=== Given passage ===
The epistemic difference between analog and digital images is related to the difference in material and hence derives from an ontological difference. Compared to the forms and structures introduced with the analog photographic image, digital images can change our worldview, our consciousness of the world, and our sense of self. They also can change our views on the subject, identity, and social, political, and economic relations. Analog and digital images, however, share one attribute: they both strongly influence human understanding and experience.

2. Anthropological epistemology

The epistemic function of photographic images, both analog and digital, is one of many derivatives of the general impact of images on human beings. Since Plato, cognition has been one of the well-recognized functions of images, a functionality developed through empiricism, Hegelian idealism, and twentieth-century Foucauldian structuralism. I suggest that a fruitful way of understanding this function, and the impact that images have on our knowledge and on our consciousness, is presented in Hans Belting's An Anthropology of Images (Bild-Antropologie").[1] Belting proposed that this sub-discipline should be regarded as a theoretical field and treated as a kind of reflection focused on images and pictures. In his opinion, such an anthropology of images should be looked at from neither an historical nor technical point of view but as existing somewhere among ethnology, philosophy, and art history. Its interdisciplinary character allows us to get closer to the multi-layered function of images and pictures. Belting’s theoretical inspirations come from the writings of David Freedberg and Georges Didi-Huberman, two scholars who straddle the thin line dividing art history, philosophy, and ethnological studies.[2] Belting, occupied with image in a manner similar to anthropologists and art historians, has conducted broad and deep archival research on different kinds of pictures or images. (In German, as in Polish, there is just one word for image and picture: das Bild in German and obraz in Polish, which complicates an analysis.)

=== What to work on ===
A. From the passage on analog and digital images, print everything from "The epistemic difference" down to "understanding and experience.", unchanged.
B. Proceed with the passage on analog and digital images, continuing on from its final sentence.

=== Data provided ===
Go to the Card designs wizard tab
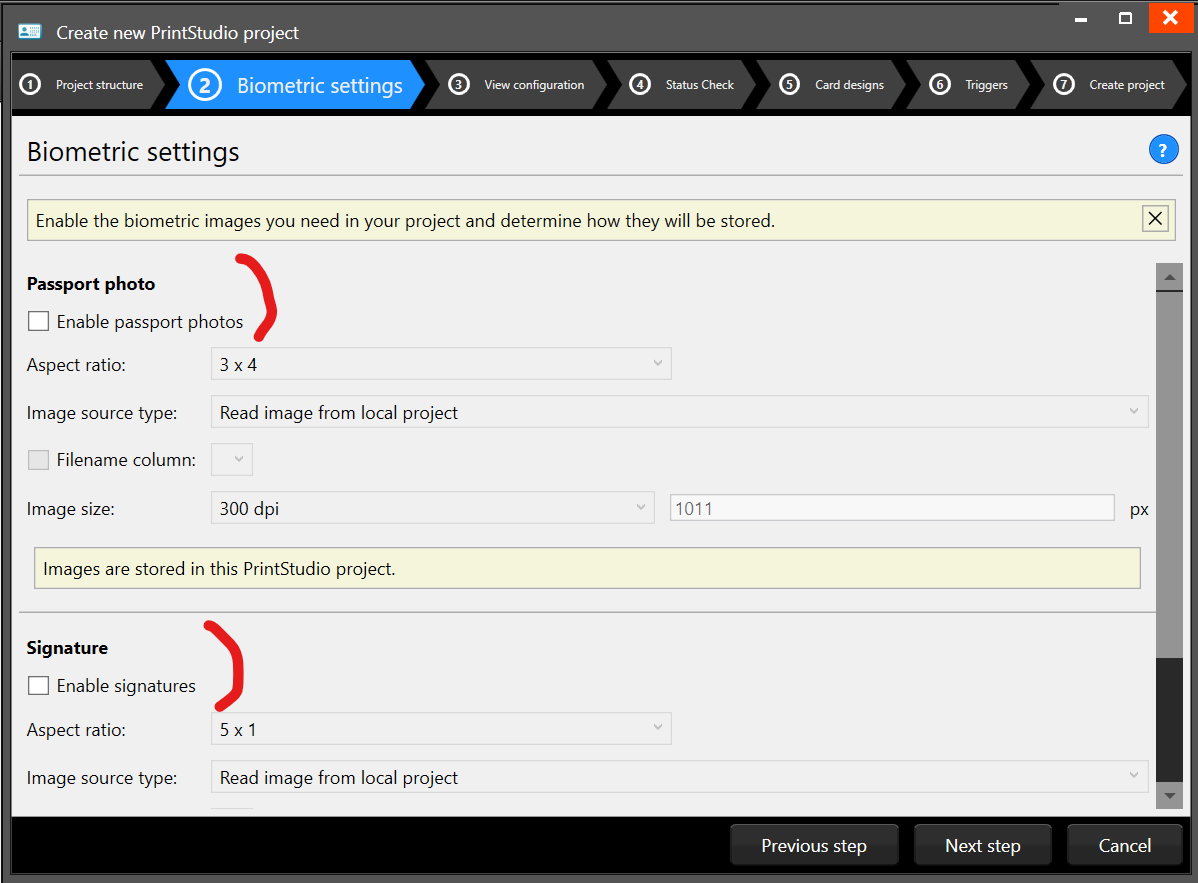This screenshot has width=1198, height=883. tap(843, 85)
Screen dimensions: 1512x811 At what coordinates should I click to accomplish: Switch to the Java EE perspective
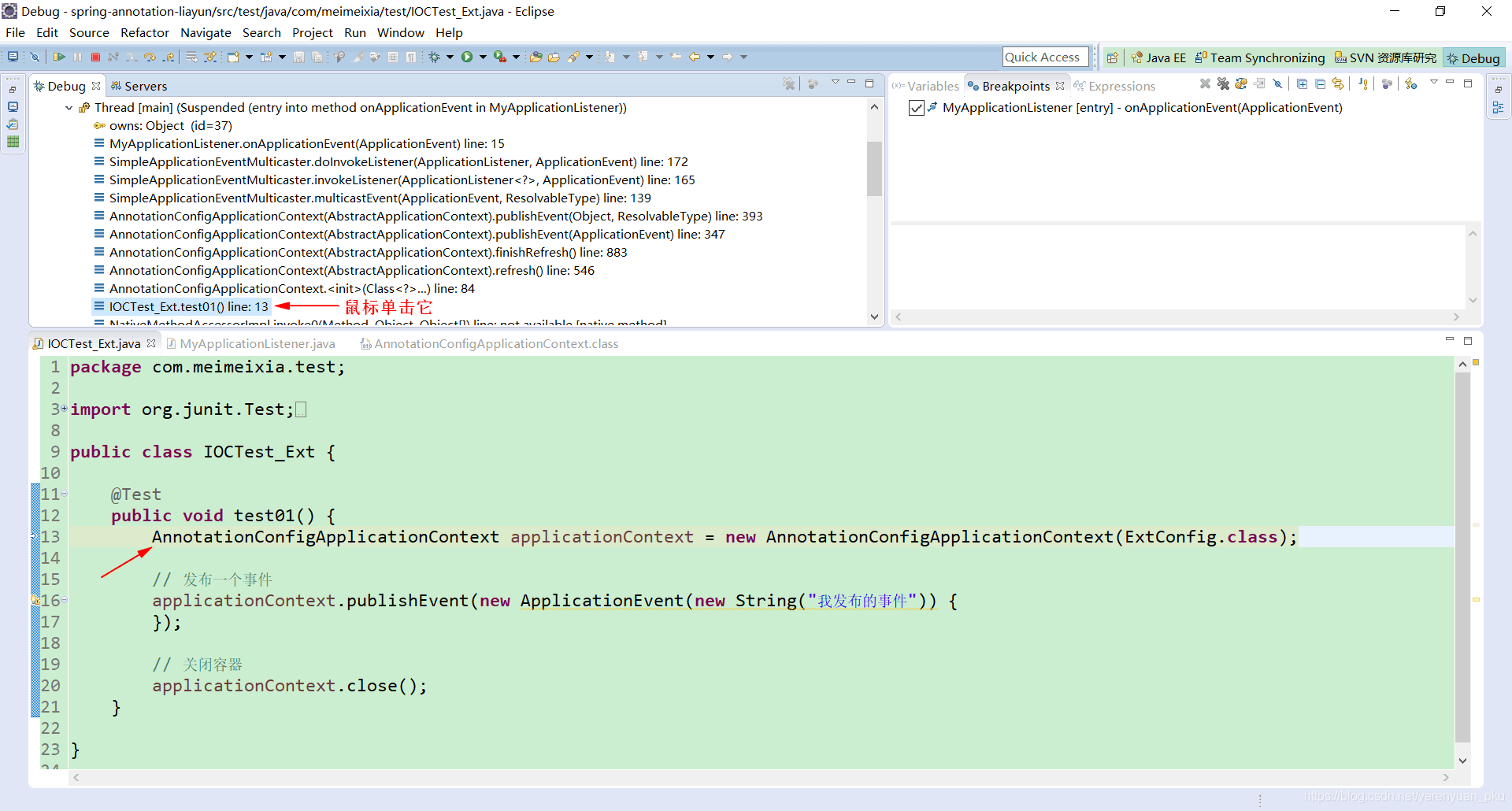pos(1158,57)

=== Results for each task ===
A.
The epistemic difference between analog and digital images is related to the difference in material and hence derives from an ontological difference. Compared to the forms and structures introduced with the analog photographic image, digital images can change our worldview, our consciousness of the world, and our sense of self. They also can change our views on the subject, identity, and social, political, and economic relations. Analog and digital images, however, share one attribute: they both strongly influence human understanding and experience.

B.
Belting claims that the human body is the basic medium of the image: we carry images in our bodies, sometimes we externalize them in different visual forms, and we take them into our bodies through perception. Although an image can be embodied in media such as painting, photography, or sculpture, the basic medium of this image is the human body of the artist and of viewers. Belting understands a human body as a "living medium" that produces, perceives, and remembers images, which are different from the images we encounter through handmade or technical pictures. The body is thought of as a medium between the world and the mind: we perceive an image through our senses and remember it through the neural paths that carry the sensed image into the place in the brain where memories are stored. The human mind is a defined place in the world, that place where images are produced and recognized.[3]

Belting’s view on images presents a broader anthropological understanding of our interactions with images. Referring directly to photography, he reckons that the "modern history of a body is repeated in an unique way by the history of modern photography"[4] because photography "talks" about a body by documenting it and presenting it. We, while being photographed, are changed into an image even before the photograph is taken. We internalize images that we see and conceive as reliable, including images of ourselves. We incorporate these images into our mind’s eye and enact them, making them real by our actions and practices. We serve as their embodiment. We perform according to our perceptions of images of ourselves and of the world. An image is an embodied medium, although the media may be varied materials. Belting understands an image to be three-dimensional, with material, sensual and mental attributes, and presents it as a triangular relation between medium-image-body.[5] That triangle points at an ambiguity of the relationship between body and image because the mediation of the third element, a material medium, is necessary for any perception. One image can inhabit various bodies, changing and transforming them.

Belting describes the beginnings of the impact that images have had on people, focusing on various interactions between images and individuals and between images and social groups. Anthropological epistemology can be understood therefore as a useful tool to understand the phenomena of images, since it takes into consideration their cultural, historical, social, and ethnic characteristics, as well as their surroundings. This anthropological perspective returns human beings to their rightful place as active participants experiencing themselves in media form. In this way anthropological epistemology differs from other theories of media and analyses of techniques, as in this kind of epistemology the human being is presented not only as a user but also as the inventor of new techniques.[6]

3. Analog photographic images and their indexical character

What is the epistemic function of photographic images? In general, such images play an active role in the construction and reconstruction of our beliefs concerning the world and human identity. This function differs in the cases of analog and digital photographic images. Analog images are older, with a history that, with its beginnings in 1839, accustoms us to perceive them as presenting reality, or even the Real itself, because of their physical and chemical matter. That the world passing in front of the camera leaves a print or a trace would not be obvious if the matter composing analog photographic images were different. Looking at analog photographic images, it seems obvious that "something was there," since the trace left by light touching the surface of photosensitive paper attests to it.

Charles Sanders Peirce was correct in his recognition of the indexical character of analog photography. An index is a sign influenced by its object, a natural and obvious sign that is a material effect of certain phenomena. Peirce himself used photography as an example of an indexical sign. The material light leaves a trace on certain physical and chemical matter, and this is the moment of indexicality in photography.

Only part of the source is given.